Et d’abord tout l’ensemble des vérités religieuses, dont l’Eglise est la gardienne et l’interprète, est de nature à rapprocher et à réconcilier les riches et les pauvres, en rappelant aux deux classes leurs devoirs mutuels et, avant tous les autres, ceux qui dérivent de la justice (…).

Que le patron et l’ouvrier fassent donc tant et de telles conventions qu’il leur plaira, qu’ils tombent d’accord notamment sur le chiffre du salaire. Au-dessus de leur libre volonté, il est une loi de justice naturelle plus élevée et plus ancienne, à savoir que le salaire ne doit pas être insuffisant à faire subsister l’ouvrier sobre et honnête.

Si, contraint par la nécessité ou poussé par la crainte d’un mal plus grand, l’ouvrier accepte des conditions dures, que d’ailleurs il ne peut refuser parce qu’elles lui sont imposées par le patron ou par celui qui fait l’offre du travail, il subit une violence contre laquelle la justice proteste.

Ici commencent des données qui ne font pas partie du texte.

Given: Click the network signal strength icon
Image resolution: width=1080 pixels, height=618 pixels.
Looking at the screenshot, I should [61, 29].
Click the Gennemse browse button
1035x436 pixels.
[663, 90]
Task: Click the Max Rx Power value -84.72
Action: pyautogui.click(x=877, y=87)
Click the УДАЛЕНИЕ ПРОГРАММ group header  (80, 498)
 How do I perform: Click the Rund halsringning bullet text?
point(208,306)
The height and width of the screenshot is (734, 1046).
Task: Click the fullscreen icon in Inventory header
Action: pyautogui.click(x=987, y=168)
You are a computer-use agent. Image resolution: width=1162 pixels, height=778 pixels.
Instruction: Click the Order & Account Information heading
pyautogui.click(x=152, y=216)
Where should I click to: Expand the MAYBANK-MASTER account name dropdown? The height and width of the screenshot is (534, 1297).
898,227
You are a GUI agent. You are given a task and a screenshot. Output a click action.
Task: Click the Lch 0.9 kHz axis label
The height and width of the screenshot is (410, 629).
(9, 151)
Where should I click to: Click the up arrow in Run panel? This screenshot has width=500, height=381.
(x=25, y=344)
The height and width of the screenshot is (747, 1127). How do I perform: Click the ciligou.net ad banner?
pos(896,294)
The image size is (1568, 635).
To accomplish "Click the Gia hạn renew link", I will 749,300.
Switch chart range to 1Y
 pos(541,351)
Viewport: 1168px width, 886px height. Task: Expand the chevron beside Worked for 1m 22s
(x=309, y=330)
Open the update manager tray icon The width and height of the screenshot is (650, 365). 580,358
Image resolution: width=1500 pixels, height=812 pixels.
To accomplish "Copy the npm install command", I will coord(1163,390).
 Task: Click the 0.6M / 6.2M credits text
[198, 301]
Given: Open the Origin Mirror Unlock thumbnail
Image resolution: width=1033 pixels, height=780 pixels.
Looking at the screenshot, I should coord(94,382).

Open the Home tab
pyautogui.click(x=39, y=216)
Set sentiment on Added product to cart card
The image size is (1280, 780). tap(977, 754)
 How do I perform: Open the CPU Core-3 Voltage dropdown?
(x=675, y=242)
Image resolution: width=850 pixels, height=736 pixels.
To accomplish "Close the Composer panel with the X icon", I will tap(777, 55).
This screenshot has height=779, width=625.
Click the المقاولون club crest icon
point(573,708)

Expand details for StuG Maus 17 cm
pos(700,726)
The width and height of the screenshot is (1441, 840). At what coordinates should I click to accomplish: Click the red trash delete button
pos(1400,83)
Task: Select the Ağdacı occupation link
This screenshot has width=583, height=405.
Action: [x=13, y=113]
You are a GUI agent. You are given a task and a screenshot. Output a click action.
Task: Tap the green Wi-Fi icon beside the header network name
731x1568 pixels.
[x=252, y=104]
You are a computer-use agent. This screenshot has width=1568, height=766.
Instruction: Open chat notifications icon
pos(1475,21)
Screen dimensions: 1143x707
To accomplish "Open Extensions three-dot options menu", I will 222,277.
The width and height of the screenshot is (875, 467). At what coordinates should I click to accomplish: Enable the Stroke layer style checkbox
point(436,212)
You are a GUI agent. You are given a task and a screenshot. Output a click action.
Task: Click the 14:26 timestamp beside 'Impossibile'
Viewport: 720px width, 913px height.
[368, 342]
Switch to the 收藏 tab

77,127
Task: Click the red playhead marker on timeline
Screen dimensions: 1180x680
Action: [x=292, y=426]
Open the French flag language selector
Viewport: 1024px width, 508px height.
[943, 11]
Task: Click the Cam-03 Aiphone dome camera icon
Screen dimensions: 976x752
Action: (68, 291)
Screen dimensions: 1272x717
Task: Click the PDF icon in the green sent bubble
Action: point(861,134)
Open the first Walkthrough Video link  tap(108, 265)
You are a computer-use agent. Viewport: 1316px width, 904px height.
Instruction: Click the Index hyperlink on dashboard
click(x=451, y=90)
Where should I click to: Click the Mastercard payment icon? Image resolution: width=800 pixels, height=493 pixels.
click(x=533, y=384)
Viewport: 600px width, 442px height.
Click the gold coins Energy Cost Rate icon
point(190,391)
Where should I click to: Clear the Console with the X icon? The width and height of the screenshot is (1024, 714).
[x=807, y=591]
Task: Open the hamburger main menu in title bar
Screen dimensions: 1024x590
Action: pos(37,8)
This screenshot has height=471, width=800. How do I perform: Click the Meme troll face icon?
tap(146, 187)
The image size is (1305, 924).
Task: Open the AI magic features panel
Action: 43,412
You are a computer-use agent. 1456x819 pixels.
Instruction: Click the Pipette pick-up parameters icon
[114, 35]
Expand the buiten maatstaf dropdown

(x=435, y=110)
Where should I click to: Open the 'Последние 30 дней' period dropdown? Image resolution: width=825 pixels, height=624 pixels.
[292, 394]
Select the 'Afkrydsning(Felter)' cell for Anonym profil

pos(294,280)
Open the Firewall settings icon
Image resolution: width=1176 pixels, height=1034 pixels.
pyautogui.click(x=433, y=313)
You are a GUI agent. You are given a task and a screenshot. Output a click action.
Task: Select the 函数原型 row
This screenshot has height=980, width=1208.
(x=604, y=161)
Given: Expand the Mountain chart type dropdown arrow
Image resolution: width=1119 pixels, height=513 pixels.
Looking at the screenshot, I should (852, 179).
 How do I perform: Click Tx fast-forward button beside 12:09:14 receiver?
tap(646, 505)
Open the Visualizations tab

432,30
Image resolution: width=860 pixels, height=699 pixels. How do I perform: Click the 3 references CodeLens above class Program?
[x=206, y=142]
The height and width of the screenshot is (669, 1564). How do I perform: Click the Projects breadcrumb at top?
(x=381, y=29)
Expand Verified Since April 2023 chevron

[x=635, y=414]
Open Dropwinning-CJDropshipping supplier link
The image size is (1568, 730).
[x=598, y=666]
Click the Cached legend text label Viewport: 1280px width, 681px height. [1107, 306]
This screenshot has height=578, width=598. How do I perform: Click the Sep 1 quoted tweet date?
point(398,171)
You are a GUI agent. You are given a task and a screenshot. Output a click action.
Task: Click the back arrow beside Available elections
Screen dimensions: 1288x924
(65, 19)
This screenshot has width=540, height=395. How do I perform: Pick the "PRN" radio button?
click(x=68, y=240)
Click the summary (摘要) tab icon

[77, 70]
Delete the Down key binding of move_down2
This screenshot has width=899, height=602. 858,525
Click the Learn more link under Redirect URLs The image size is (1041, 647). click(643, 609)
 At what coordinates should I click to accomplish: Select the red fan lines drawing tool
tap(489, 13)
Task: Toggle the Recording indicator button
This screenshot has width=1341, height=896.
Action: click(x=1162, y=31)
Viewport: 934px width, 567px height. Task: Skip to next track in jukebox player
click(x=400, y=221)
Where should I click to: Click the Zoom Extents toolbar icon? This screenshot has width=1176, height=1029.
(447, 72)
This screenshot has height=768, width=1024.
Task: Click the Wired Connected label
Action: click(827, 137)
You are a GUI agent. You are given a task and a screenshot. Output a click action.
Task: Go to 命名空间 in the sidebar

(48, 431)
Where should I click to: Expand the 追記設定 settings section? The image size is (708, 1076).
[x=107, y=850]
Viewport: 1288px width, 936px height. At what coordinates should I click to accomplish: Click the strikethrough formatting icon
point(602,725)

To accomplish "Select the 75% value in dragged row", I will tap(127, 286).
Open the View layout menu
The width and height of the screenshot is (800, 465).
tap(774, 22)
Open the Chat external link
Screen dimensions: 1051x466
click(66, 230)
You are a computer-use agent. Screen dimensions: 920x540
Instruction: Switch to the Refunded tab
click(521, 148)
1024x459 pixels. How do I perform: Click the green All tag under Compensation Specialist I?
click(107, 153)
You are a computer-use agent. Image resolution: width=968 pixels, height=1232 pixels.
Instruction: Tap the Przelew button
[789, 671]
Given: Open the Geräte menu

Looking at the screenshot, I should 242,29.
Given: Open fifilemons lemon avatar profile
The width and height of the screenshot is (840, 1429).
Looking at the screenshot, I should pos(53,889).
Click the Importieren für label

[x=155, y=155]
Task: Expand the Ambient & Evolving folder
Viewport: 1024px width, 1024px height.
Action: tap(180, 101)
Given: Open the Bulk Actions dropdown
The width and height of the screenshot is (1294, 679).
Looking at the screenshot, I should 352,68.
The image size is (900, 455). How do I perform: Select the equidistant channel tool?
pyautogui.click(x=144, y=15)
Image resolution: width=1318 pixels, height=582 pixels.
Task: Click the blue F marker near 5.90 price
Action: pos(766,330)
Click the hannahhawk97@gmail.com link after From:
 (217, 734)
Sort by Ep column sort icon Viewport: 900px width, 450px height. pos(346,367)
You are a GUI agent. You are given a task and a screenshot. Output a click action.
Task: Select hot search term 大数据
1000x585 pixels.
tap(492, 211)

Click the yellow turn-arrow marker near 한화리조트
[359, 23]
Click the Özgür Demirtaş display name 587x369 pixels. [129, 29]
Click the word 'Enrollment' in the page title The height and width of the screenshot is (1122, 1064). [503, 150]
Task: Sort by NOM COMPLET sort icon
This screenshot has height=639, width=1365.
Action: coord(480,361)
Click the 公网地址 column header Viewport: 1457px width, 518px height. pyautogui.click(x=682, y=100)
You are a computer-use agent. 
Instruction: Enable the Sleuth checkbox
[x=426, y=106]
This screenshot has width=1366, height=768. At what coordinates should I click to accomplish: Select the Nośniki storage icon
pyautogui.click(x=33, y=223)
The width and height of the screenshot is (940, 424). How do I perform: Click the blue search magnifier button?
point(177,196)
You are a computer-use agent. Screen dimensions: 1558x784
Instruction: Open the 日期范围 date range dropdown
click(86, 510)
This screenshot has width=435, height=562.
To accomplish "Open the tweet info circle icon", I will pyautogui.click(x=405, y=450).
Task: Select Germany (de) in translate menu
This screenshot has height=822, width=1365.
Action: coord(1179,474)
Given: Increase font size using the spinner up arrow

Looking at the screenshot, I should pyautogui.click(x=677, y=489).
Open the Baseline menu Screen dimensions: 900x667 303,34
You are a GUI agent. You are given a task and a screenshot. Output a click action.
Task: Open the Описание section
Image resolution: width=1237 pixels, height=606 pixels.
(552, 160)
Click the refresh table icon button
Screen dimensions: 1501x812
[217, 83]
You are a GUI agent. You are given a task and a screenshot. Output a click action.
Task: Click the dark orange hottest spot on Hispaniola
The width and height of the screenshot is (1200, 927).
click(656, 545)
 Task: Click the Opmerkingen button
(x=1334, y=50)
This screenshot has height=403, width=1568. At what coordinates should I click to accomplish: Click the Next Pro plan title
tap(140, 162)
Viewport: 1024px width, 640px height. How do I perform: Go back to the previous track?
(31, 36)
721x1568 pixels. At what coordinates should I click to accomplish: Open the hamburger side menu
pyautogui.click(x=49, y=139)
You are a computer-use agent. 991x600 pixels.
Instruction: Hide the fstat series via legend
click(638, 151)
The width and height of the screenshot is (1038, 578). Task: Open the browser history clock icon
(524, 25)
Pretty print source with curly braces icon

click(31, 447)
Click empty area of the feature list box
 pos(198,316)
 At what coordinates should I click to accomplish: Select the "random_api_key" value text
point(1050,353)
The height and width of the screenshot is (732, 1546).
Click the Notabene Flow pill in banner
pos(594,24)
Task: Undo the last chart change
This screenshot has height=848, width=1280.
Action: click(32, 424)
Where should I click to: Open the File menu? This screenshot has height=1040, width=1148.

Mais dans ces cas et autres analogues, comme en ce qui concerne la journée de travail et les soins de la santé des ouvriers dans les usines, les pouvoirs publics pourraient intervenir inopportunément, vu surtout la variété des circonstances des temps et des lieux. Il sera donc préférable d’en réserver en principe la solution aux corporations ou syndicats. »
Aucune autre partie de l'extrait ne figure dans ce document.